Sampler that I use to Teach my
Something Old Something new class.
More fuel for my on going study of soumack and all it's variations.


front
reverse side
Two samples of soumack I have been studying. I think I am going to start a new sampler this week and do more soumack samples. I am especially interested in using soumack as the ground both with and without a counter pass.  I will  probably start by copying this sample of promgranate pod from one of several pictures of a Soumack rug that Pat Dunston sent to me many months ago.




I think one of my favourite uses of soumack is still the pod I made this summer. I am going to be doing more of this type of work as soon as I finish rearranging my studio. Eventually I want to make a series of large pins or fibulae to wear with the ruwannas I love to wear.

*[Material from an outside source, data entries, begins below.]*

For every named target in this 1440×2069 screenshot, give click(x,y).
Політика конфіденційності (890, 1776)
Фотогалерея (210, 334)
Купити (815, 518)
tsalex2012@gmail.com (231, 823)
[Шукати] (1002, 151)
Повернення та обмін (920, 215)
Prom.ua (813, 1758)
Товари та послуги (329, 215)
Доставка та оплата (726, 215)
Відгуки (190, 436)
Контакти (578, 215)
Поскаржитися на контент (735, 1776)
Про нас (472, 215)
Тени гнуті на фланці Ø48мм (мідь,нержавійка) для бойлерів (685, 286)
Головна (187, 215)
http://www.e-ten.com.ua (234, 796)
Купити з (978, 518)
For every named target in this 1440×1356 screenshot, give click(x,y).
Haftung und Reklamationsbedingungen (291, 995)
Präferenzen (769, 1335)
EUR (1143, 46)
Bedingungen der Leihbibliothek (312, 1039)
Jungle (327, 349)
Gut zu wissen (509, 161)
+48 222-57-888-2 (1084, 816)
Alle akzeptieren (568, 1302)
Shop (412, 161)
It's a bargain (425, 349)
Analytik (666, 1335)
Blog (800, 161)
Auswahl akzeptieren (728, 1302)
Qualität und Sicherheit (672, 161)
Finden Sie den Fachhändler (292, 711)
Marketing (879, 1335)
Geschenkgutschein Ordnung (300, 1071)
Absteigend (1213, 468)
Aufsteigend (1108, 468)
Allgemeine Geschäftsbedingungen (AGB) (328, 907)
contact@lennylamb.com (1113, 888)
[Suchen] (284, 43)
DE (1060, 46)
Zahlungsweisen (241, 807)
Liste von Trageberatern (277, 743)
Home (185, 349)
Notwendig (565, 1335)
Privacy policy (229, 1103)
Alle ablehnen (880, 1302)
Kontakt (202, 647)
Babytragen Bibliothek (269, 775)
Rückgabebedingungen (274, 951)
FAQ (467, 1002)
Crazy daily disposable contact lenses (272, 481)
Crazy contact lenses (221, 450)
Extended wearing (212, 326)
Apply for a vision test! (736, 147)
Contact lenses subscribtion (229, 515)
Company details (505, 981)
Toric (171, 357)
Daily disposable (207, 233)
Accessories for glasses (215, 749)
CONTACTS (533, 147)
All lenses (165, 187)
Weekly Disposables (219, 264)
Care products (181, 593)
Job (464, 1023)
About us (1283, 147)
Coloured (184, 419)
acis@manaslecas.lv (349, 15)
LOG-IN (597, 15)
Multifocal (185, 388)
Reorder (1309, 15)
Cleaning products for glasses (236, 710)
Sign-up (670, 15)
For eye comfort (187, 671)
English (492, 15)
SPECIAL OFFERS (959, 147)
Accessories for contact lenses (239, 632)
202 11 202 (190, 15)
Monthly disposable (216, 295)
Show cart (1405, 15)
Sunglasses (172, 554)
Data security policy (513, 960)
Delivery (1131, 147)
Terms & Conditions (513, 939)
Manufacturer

I have also seen soumack used for making earrings that are in fan shapes. I enjoy it when one technique such as metal work overlaps into my tapestry work-even though soumack is only tapestry in the loosest meaning of the word.




I did do a tad bit on this one too!
The next month is going to be rather busy. I am writing a couple of articles on colour and tapestry. Still arranging my studio to the way I want it. Hopefully the computers will be moved in the near future from the 2nd floor to the first floor. Trying to finish two pieces for the next series of shows.  I am involved in a show that will happen in May or June . It should be an interesting show. It's a group of Oregon weaving teachers and their students. I need to start looking for some of my students work to hang with my work in the show. Spencer and I are making plans to go to San Francisco before the 14th of January. I want to see the impressionist show at the Legion of honor.  There is a Seurat that I really want to see. It’s all about the optical blending he and his followers used. Pointillism is so related to colour blending in tapestry.  is so related to chene and mélanges in tapestry.  We need to do this before tax season hits. 


I think I have written enough on my blog that I can stop feeling guilty. Will just need to try harder to do the next one on time.




END!!











3 comments:

K Spoering said...

Good luck with having Chene train you! Booker has trained me to give him all sorts of useful commands - which he chooses to view as requests, and optional ones at that!
I think I planted my amaryllis in time to bloom around Christmas this year. It's about 5" tall right now.

Unknown said...
This comment has been removed by the author.
Unknown said...

Isn't that the truth. Forgot to dry him after we came in from our walk. He's such a hairy sponge. He decided he needed to be toweled so he pulled out every towel and blanket he could reach, which considering how small he is-is alot.. Guess, I'll remember next time. I hate picking up stuff.
Mine has only been in a week. Bought it the same time I bought my Poinsettia for the yearly kill.